Consciousness leaks. It is the reason people think there is reincarnation. It may also be the reason multiple people come up with the same idea. Take the Lightbulb, for example. There is a saying I heard attributed to William Burroughs: Ideas belong to a time, not a person.

It’s just leaky memory because we all have a certain amount of access to the big impersonal conciousness, sometimes called Big Mind.

I know that many people like the rebirth idea, but I can only surmise that is because they are attached to the idea that a little bit of themselves survives and transfers. Ah, if not the ego, please let some kind of soul transfer… alas there is only witnessing, but no witness, because that which is witnessing is impersonal.

How come there is a 14th Dalai Lama? The boys selected to be potential Dalai Lamas receive a lot of great training. One or the other might develop an “antenna” and receive leaky consciousness/memory. I believe the trick lies not in re-incarnating, but in accessing that consciousness.

And how do you access that consciousness? You access it because you understand that there is no self and you prepare yourself to tap into what Carl Jung called the Collective Unconscious – or maybe we should call this the Collective Consciousness. We can develop an antenna or radar through training and some have it because of a natural genetic ability…

A friend wrote:

Essentially, rebirth makes life more like one big University where you get to keep taking “classes” until you “graduate”… presumably either to heaven or another plane of existence. And that’s all good until you ask, “What goes on in that next plane of existence?!” And, “Why is that existence superior to here and now??” Well, of course it’s superior because all is love, there’s no suffering, AND you get to have super-powers! Sounds great… or really really boring.

I think any of the training people do or talk about that is supposed to prepare them for their death is just illusion and attachment. Don’t waste your time. Instead I suggest helping that old lady across the street, or registering people to vote, or working in a soup kitchen, or in some other form reaching out. And yes, I think the idea of the Bodhisattva, who promises to help liberate human beings in every rebirth – that’s just one of many remnants of Hinduism that can be found throughout Buddhism. After all Hinduism was the prevalent religion in the time of Buddha.

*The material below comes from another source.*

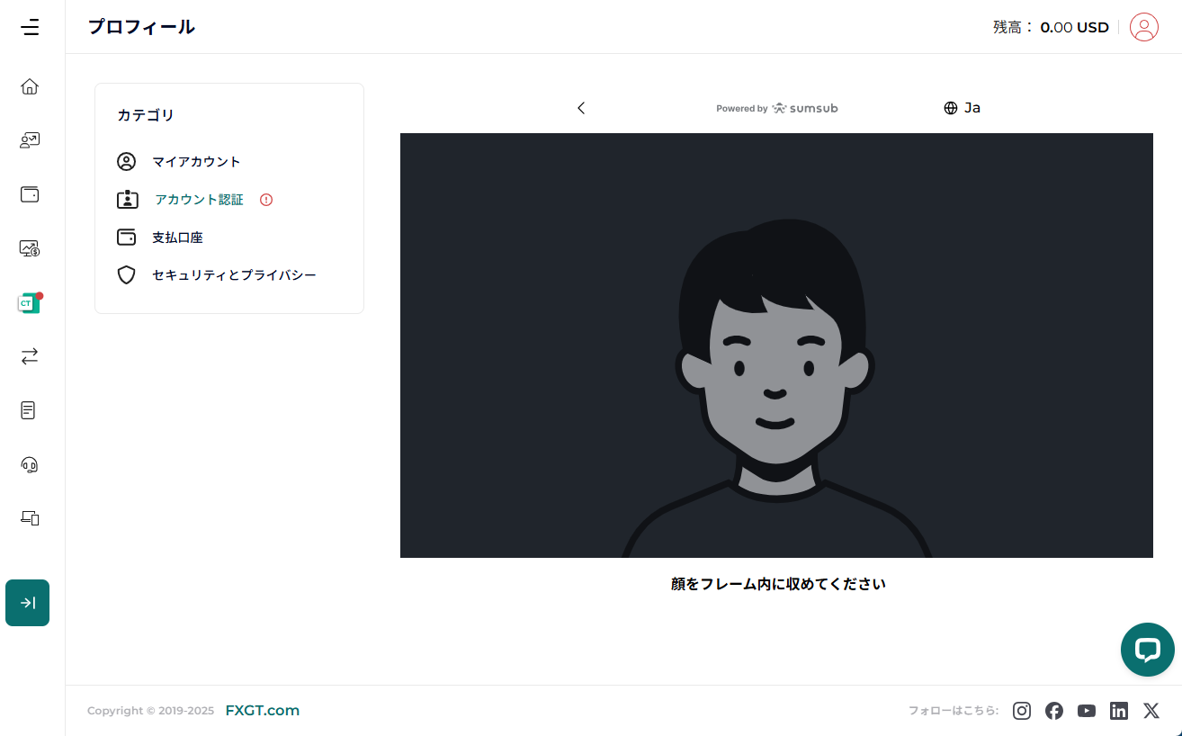
Task: Click the devices platform icon in sidebar
Action: [30, 518]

Actions speak louder than words. By acting we put things in motion and when we approach the “optimum mode of being”, which is what Batchelor calls Buddha-hood, we live it out.

PS: At Upaya a few weeks ago Stephen Batchelor mentioned that in Sanskrit and Pali the term is not Buddha-nature, but Buddha-womb. That has quite a different flavor. It suggests a place where a Buddha may grow. It speaks of potential rather than actualization. The term Buddha-nature was the Chinese translation of the Sanskrit/Pali.

PPS: When I told Stuart that I think believing in reincarnation is just attachment he shot back “you say that every time“, which cracked me up!